START Provided information

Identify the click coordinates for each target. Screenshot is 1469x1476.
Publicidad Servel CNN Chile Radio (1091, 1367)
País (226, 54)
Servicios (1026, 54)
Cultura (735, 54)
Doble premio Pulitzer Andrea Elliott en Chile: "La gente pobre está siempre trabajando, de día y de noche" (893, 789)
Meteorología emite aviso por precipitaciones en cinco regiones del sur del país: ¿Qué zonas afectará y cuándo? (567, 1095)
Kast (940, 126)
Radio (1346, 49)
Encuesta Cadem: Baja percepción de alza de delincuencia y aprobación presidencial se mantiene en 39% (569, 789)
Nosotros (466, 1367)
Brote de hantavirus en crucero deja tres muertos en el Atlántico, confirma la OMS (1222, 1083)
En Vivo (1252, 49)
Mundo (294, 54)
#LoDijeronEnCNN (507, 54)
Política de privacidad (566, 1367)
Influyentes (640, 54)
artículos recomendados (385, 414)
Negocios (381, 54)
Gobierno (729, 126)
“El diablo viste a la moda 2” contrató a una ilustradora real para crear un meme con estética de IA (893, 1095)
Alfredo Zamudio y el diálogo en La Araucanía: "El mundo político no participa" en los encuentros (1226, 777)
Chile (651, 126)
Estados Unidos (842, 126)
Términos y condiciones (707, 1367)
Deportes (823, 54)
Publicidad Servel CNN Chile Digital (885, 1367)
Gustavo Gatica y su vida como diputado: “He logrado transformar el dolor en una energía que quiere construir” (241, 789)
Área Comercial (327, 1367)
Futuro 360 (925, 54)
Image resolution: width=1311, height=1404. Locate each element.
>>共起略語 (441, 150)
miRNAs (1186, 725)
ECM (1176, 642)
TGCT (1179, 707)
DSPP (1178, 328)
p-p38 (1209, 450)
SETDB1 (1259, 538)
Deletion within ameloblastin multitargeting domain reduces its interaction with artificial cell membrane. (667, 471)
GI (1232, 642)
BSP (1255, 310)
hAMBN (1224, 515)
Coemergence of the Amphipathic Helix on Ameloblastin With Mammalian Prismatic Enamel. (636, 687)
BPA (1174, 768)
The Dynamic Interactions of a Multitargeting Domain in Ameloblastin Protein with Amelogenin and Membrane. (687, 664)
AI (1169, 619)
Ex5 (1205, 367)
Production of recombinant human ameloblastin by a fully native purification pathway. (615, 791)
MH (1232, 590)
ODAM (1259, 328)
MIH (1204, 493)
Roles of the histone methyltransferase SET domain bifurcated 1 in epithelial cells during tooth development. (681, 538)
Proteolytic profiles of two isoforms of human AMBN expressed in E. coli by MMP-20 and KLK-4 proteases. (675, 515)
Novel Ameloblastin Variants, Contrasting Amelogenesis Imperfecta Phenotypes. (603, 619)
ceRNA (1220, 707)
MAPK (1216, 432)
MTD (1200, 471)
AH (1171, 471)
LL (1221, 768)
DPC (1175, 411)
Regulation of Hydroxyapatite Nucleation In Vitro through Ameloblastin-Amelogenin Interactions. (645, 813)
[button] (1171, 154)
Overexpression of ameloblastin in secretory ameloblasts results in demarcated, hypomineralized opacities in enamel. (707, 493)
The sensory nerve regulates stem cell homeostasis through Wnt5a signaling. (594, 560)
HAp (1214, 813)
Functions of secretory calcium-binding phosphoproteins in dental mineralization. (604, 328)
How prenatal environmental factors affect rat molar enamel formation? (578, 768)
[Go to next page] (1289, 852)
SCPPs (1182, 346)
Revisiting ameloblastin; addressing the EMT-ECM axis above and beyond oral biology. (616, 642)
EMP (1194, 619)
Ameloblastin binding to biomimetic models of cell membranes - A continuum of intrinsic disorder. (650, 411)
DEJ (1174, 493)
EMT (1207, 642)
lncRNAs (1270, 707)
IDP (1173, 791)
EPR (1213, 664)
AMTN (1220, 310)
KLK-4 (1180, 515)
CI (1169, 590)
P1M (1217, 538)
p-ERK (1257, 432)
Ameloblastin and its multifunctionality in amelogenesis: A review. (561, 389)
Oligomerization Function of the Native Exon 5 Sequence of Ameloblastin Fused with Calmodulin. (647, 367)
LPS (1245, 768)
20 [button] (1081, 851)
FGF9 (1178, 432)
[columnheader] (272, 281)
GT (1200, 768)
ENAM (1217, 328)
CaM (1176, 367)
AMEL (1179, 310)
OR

END Provided information

Print exactly, and only, the lines running from the one that contains "LPS (1245, 768)" to the last line of the records above.

Solution below
LPS (1245, 768)
20 [button] (1081, 851)
FGF9 (1178, 432)
[columnheader] (272, 281)
GT (1200, 768)
ENAM (1217, 328)
CaM (1176, 367)
AMEL (1179, 310)
OR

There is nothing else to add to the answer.